High Rates in Latin America Attract Bond Investors

Higher interest rates in Latin America are luring bond investors.

Rio de Janeiro, Brazil
Andrew Holt | Photographer's Choice RF | Getty Images
Rio de Janeiro, Brazil

“Investors are getting higher yields on their emerging market bond positions than their US bond positions,” says Brad Durham, managing director of EPFR Global, a fund tracking firm that follows $15 trillion in total assets globally.

“If they are Brazilian real or Colombian peso or whatever, most of those currencies have been appreciating against the dollar, so they get an extra kicker from that appreciation.”

Central banks hiking interest rates to deal with inflationary pressures in those countries boosts local currency appreciation even more, he says.
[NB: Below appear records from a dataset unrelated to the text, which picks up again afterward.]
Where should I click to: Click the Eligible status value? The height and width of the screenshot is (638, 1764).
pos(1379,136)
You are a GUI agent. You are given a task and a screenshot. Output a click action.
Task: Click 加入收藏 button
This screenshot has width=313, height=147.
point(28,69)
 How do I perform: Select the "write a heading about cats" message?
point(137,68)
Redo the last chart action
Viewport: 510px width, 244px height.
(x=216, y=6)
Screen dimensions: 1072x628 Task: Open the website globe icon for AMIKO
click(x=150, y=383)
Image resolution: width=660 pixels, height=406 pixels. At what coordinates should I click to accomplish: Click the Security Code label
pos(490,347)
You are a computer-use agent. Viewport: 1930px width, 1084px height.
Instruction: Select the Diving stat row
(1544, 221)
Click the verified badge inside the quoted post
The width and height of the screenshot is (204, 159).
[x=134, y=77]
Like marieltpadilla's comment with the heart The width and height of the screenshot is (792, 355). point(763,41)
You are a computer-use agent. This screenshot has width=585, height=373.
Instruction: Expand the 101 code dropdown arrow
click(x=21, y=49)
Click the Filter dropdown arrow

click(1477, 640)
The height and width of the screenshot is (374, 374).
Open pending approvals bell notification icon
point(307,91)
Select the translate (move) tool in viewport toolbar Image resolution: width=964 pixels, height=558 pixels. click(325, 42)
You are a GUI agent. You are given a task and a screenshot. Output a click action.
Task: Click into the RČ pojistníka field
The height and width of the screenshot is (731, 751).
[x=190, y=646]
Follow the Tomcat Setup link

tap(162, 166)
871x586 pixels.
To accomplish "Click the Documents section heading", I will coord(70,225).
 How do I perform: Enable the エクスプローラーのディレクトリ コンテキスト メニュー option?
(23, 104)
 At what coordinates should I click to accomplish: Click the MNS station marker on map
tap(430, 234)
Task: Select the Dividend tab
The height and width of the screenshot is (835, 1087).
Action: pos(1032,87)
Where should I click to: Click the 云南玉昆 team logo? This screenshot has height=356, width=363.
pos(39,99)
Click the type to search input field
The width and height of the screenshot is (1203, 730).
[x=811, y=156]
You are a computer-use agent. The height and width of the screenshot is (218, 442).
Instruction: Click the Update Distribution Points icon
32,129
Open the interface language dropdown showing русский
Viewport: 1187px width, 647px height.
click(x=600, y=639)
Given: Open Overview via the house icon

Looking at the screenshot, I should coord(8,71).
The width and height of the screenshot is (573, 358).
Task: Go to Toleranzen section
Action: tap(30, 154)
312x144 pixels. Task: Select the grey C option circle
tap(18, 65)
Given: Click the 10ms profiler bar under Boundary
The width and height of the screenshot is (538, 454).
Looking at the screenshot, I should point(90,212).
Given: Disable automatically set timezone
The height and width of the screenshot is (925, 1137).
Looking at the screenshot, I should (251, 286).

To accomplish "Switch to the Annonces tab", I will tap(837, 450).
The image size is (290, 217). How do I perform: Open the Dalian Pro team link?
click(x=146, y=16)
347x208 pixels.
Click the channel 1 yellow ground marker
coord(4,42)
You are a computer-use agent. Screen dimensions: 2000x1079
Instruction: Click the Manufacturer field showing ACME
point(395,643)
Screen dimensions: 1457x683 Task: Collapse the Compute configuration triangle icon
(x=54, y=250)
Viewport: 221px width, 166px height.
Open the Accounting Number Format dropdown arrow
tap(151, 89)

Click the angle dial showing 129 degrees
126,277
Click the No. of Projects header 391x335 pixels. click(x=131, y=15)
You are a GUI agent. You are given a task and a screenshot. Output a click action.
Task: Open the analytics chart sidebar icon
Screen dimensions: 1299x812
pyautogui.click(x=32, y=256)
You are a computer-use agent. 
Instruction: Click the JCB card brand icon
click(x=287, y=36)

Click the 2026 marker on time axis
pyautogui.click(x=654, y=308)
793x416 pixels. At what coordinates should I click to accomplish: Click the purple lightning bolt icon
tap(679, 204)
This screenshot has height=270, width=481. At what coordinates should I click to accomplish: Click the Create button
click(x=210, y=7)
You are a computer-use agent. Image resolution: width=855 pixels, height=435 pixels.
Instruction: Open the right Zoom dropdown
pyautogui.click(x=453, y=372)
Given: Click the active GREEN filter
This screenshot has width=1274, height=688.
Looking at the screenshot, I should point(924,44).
Flows into Latin American bonds had been tepid for the last six to 12 months, says Durham, but since March 23 the asset class has strengthened by $1.4 billion. Year to date, Latin American bond inflows are $2.3 billion.

“There was concern in the fourth quarter of last year about inflation and whether central banks were reining in inflation,” he says. “Looks like they finally caught up with the game.”

Earlier this week, bond king Bill Gross of PIMCO wrote in his newsletterthat he favored non-dollar-denominated emerging-market debt, pointing out that low interest rates in the United States and inflation pose "an immediate threat" to investment portfolios.

As US bonds lose favor with some bond fund managers like Gross, local currency bonds in Latin America could attract even more investor attention.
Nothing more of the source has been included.